PROVISIONAL TAX NEWS
Friday, June 19th, 2009The latest is that the South African Revenue Service (SARS), in their wisdom, have decided to turn the thumbscrews a bit on provisional tax payers.
They now want accurate estimates (though that seems to me to be a bit of an oxymoron), failing which penalties (and quite heavy ones at that) will be levied on any differences between this estimate and the final assessed amount.
This can be very difficult, especially if you have income from a variety of sources and you’re waiting for audits and final accounts to be completed.
The key aspects of this new rule are:
- Make sure your estimate is as accurate as possible!

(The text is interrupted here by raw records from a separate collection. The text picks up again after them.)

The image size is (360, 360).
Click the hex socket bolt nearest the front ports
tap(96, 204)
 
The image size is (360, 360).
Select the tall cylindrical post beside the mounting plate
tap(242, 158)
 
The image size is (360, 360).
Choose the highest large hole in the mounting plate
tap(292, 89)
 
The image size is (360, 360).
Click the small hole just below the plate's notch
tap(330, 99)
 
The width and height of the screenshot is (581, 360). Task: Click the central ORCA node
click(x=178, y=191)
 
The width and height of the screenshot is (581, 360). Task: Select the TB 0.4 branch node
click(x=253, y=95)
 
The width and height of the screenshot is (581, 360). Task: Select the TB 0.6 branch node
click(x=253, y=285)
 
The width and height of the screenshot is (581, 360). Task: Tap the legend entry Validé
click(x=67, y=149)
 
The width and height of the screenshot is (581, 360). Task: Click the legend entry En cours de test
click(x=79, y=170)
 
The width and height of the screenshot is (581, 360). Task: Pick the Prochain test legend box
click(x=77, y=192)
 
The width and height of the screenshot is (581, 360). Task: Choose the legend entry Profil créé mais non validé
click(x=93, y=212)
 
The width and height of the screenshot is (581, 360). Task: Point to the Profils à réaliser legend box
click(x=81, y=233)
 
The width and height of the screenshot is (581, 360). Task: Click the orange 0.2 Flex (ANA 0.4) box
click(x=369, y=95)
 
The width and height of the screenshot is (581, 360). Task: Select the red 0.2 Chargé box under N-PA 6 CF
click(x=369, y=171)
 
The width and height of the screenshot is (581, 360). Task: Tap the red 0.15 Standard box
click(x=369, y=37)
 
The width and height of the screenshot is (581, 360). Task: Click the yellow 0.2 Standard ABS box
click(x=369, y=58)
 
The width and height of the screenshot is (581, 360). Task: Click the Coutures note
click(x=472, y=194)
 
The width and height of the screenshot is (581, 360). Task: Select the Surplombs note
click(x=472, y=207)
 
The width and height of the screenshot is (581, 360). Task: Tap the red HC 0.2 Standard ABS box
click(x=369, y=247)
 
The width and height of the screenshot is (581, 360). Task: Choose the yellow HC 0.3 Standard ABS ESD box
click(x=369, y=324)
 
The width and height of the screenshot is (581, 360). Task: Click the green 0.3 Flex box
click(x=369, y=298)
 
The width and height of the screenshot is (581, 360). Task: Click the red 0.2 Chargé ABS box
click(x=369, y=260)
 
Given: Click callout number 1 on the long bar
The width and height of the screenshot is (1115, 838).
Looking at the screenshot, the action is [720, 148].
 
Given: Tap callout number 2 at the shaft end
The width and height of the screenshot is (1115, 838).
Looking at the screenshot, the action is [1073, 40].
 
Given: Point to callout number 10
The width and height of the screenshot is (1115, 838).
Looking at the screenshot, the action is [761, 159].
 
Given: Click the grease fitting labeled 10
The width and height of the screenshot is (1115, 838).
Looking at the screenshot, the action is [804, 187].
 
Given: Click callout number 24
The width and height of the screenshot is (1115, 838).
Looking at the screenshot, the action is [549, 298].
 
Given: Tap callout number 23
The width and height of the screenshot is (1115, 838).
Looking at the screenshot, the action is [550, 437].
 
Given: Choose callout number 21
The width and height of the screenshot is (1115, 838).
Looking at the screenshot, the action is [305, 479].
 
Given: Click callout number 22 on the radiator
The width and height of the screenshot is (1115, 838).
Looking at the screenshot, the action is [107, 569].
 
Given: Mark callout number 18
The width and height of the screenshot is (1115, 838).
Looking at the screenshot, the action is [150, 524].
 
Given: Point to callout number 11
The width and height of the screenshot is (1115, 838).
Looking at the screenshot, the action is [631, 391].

- You must pay provisional tax on at least 80% of your eventual taxable income.
- If you don’t, SARS can penalise you by charging additional tax equal to 20% of the difference in tax, and this is calculated at the rate which applies to the 80% estimate.
What to do about it:
- Make sure you (or your accountant) keeps all the documentation (as evidence) used to do the estimate, so if you have to, you can prove the calculation was genuine. If SARS asks you to justify the estimate and it isn’t satisfied with the response, it could even increase the estimate! What’s worse, in this event, is that the estimate becomes final and you can’t even challenge it.
- If SARS levies a penalty, you can object to it, but in the absence of sound evidence, the objection could be rejected. Make sure the objection is prepared by a tax specialist – it could save you a lot of time and money!